TRY IT »
In the answer, give the entries below exactly, from the first line through the line with "The height and width of the screenshot is (495, 728).", with every picture omitted.

Stored data »
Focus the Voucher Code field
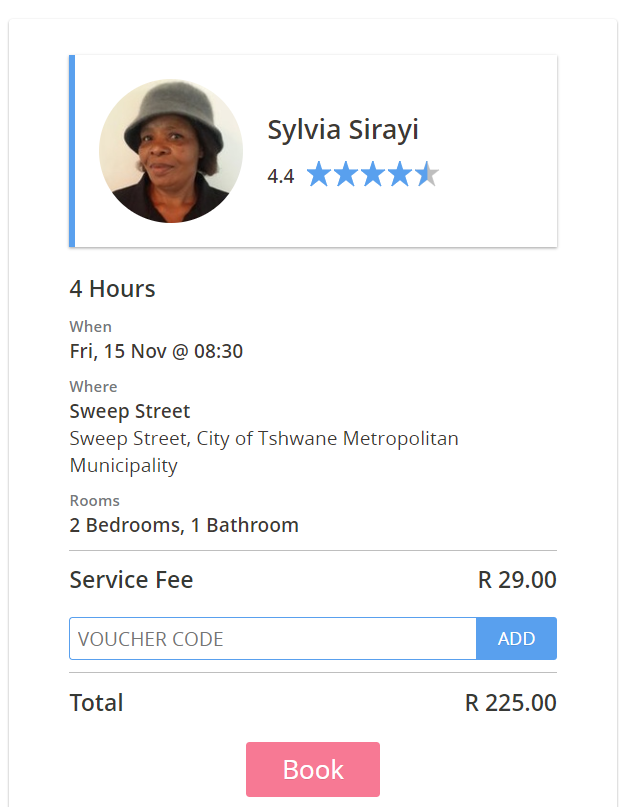This screenshot has width=619, height=807. coord(273,638)
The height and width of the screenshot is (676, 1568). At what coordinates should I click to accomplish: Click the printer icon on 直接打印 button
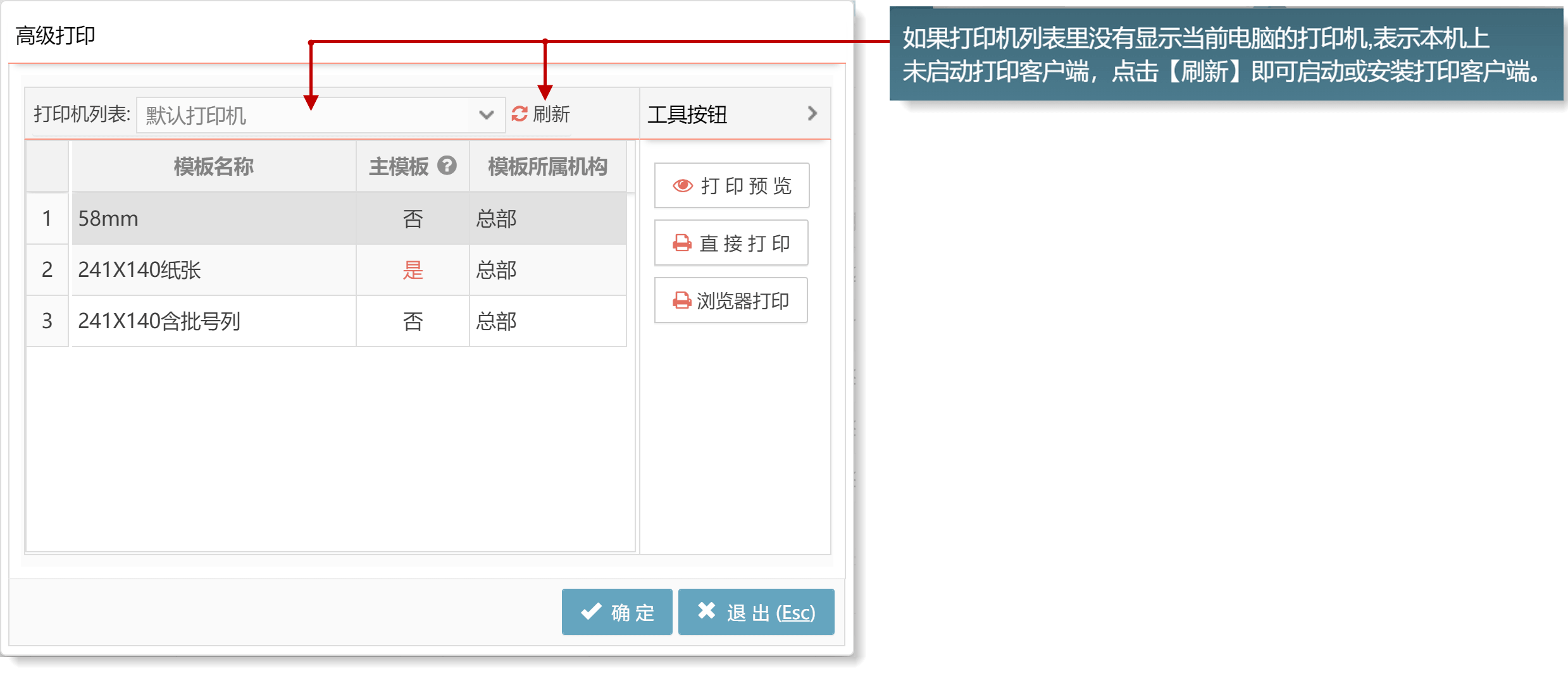681,243
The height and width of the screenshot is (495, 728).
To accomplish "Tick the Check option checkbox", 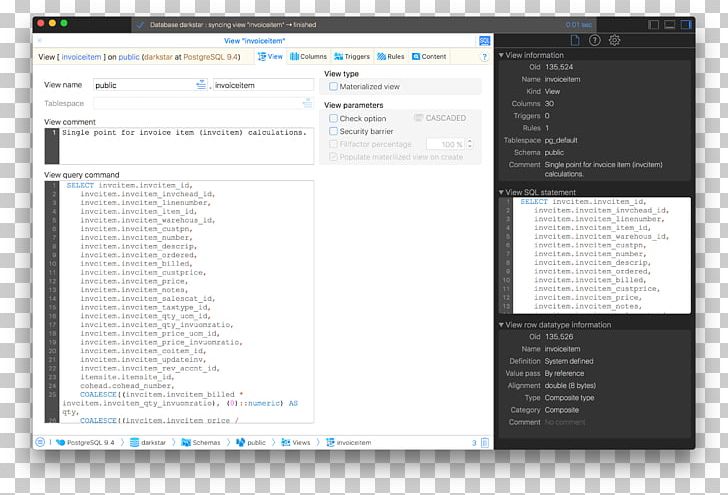I will tap(333, 118).
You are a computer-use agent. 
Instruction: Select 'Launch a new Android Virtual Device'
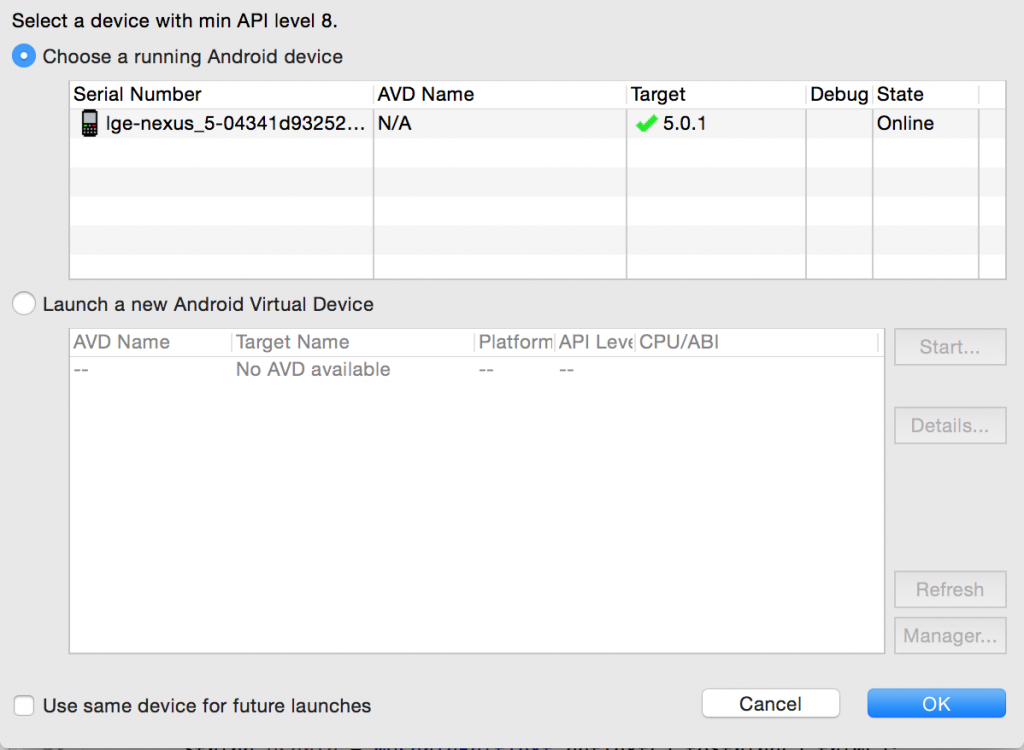click(24, 305)
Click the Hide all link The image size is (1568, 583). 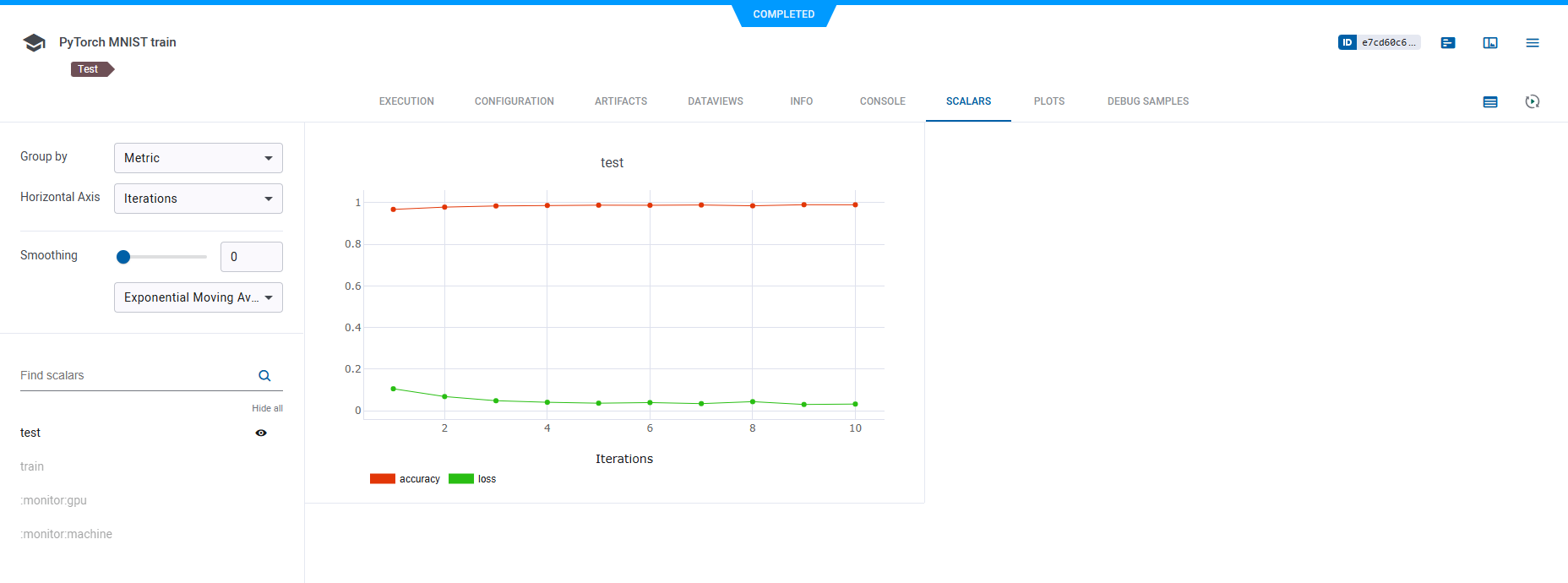pyautogui.click(x=267, y=408)
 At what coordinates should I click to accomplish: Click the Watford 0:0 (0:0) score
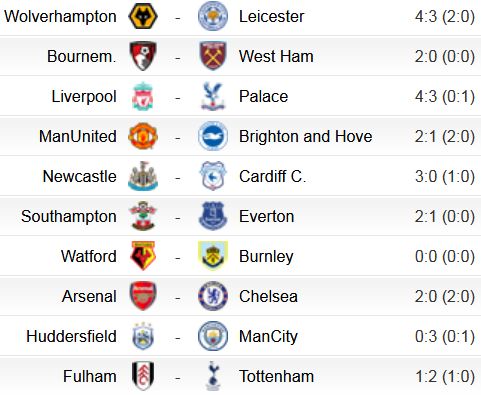[445, 256]
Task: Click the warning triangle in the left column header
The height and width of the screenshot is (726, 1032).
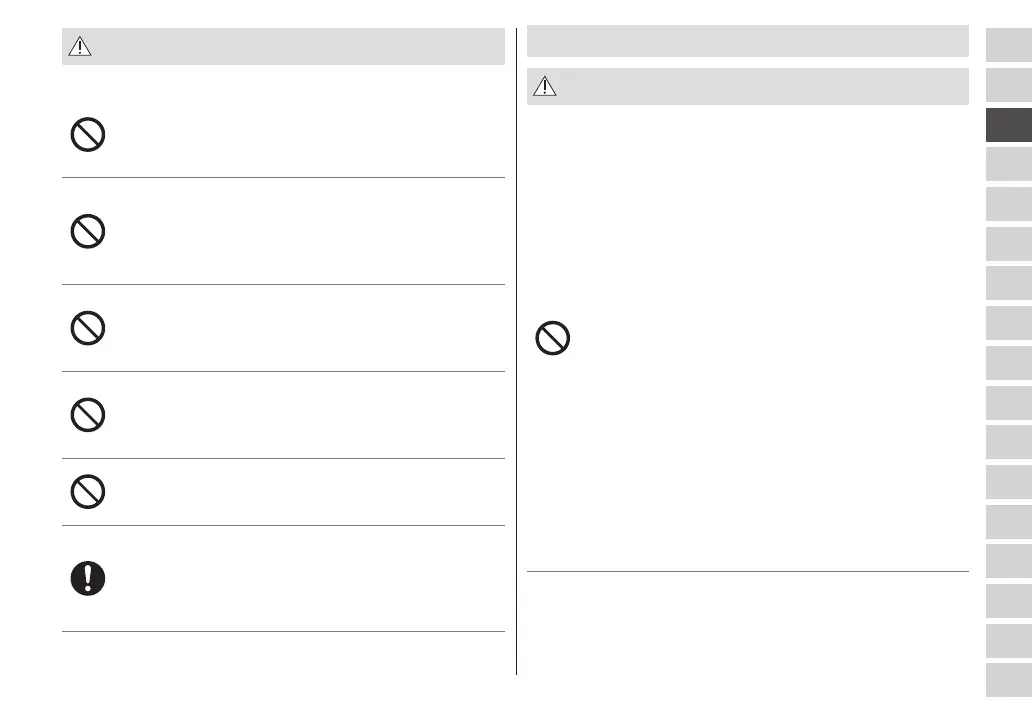Action: coord(80,47)
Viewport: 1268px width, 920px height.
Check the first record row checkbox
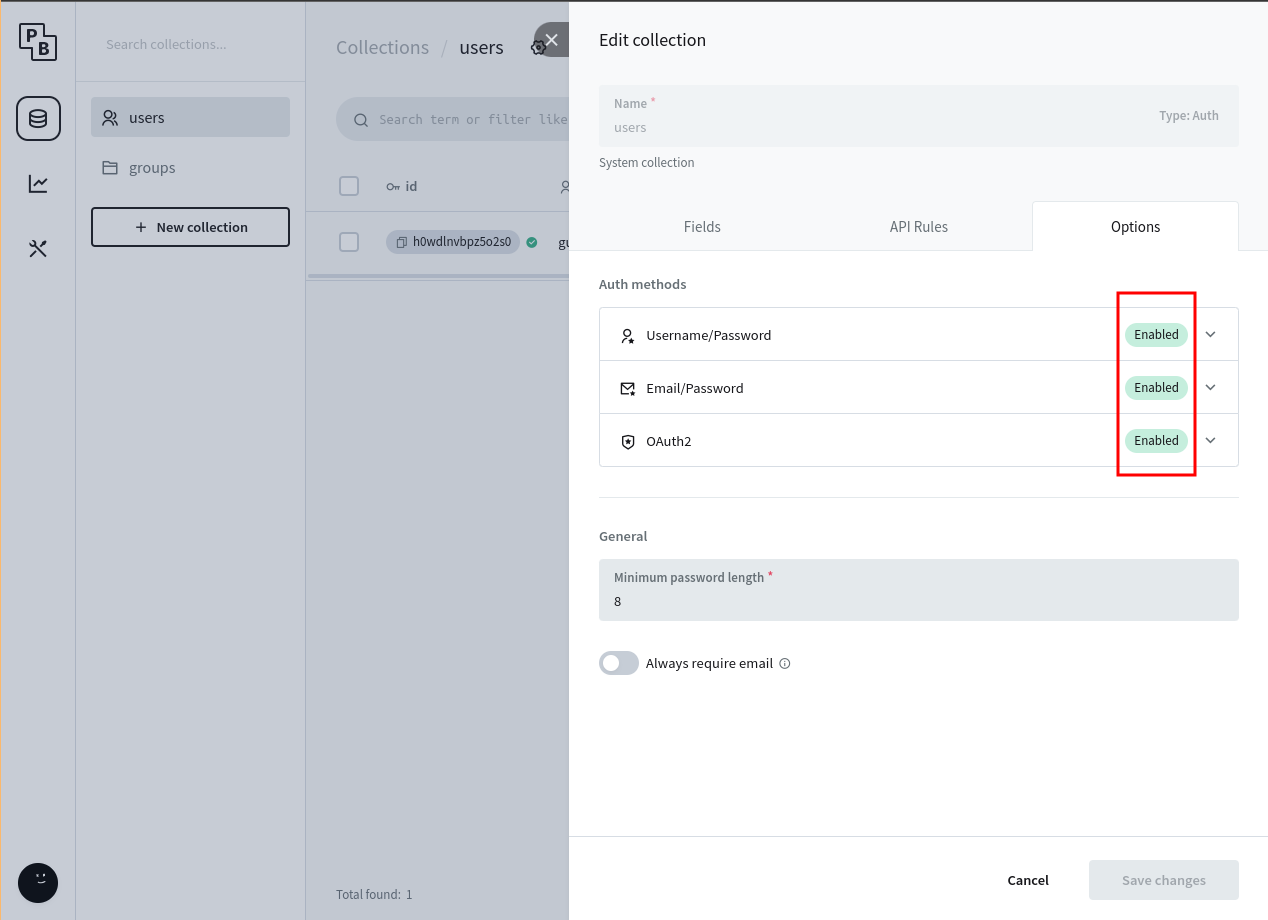coord(349,242)
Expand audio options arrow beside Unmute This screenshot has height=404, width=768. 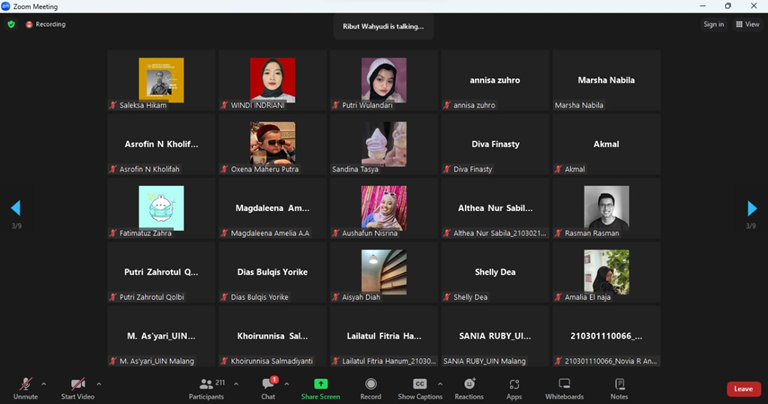(x=44, y=383)

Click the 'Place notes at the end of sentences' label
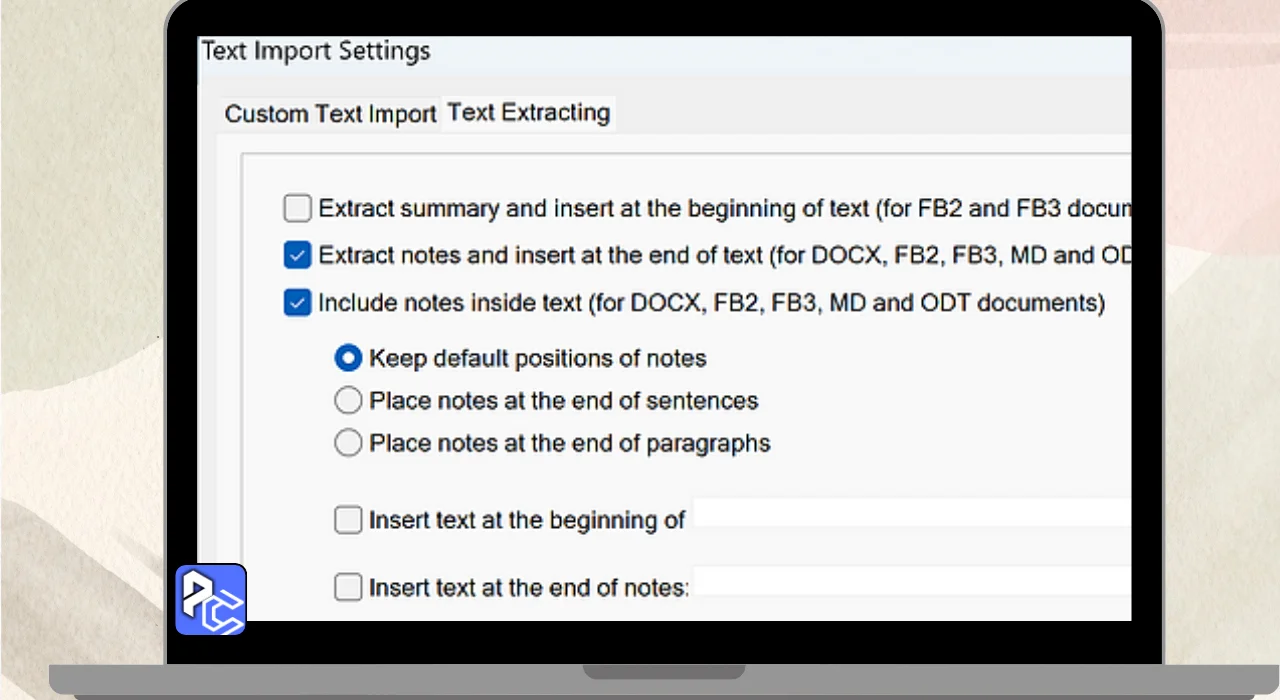coord(563,401)
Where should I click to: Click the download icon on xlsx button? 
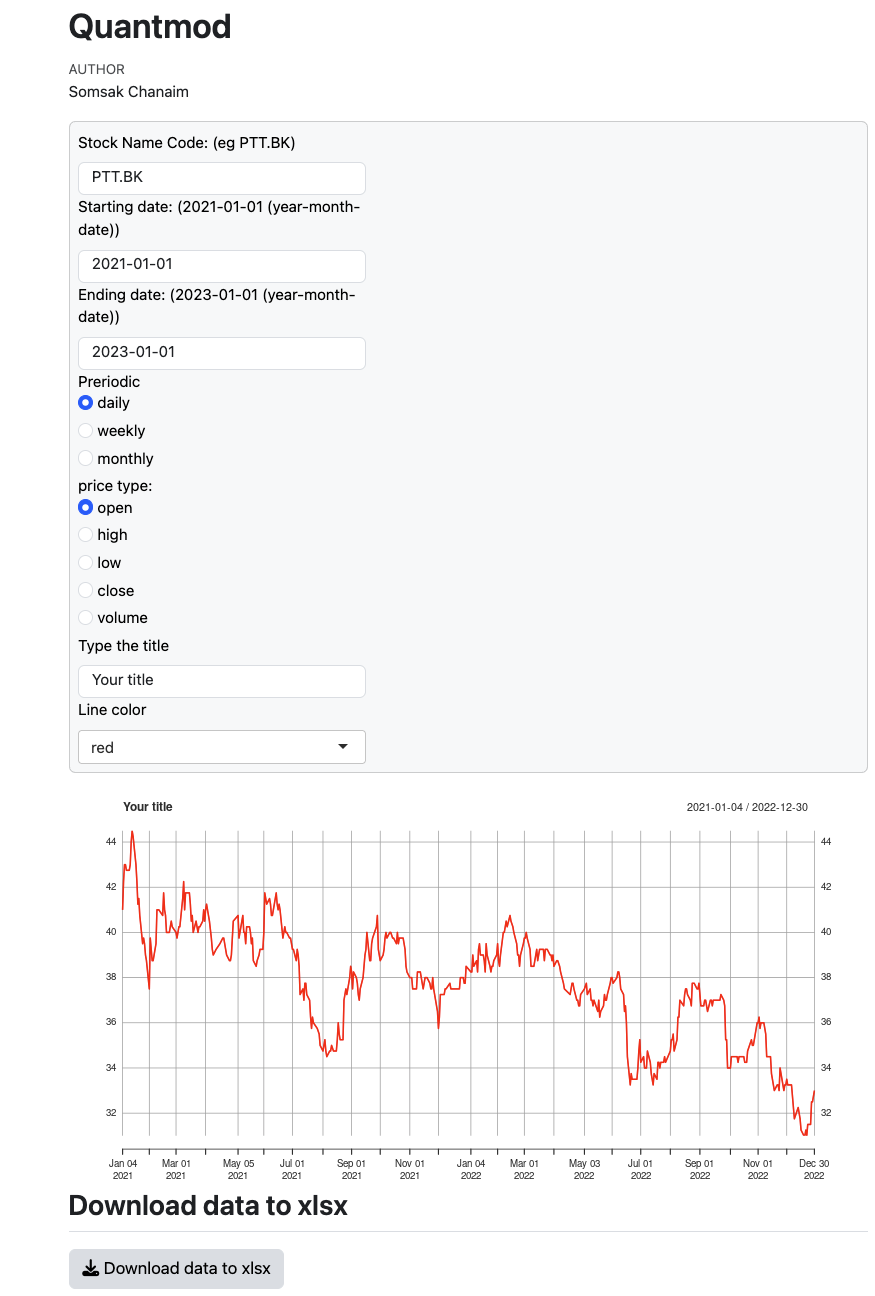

ANSWER TO THIS TASK »
Focus the Voucher Code field
This screenshot has width=619, height=807. coord(273,638)
The height and width of the screenshot is (676, 1568). At what coordinates should I click to accomplish: Click the printer icon on 直接打印 button
681,243
The height and width of the screenshot is (495, 728).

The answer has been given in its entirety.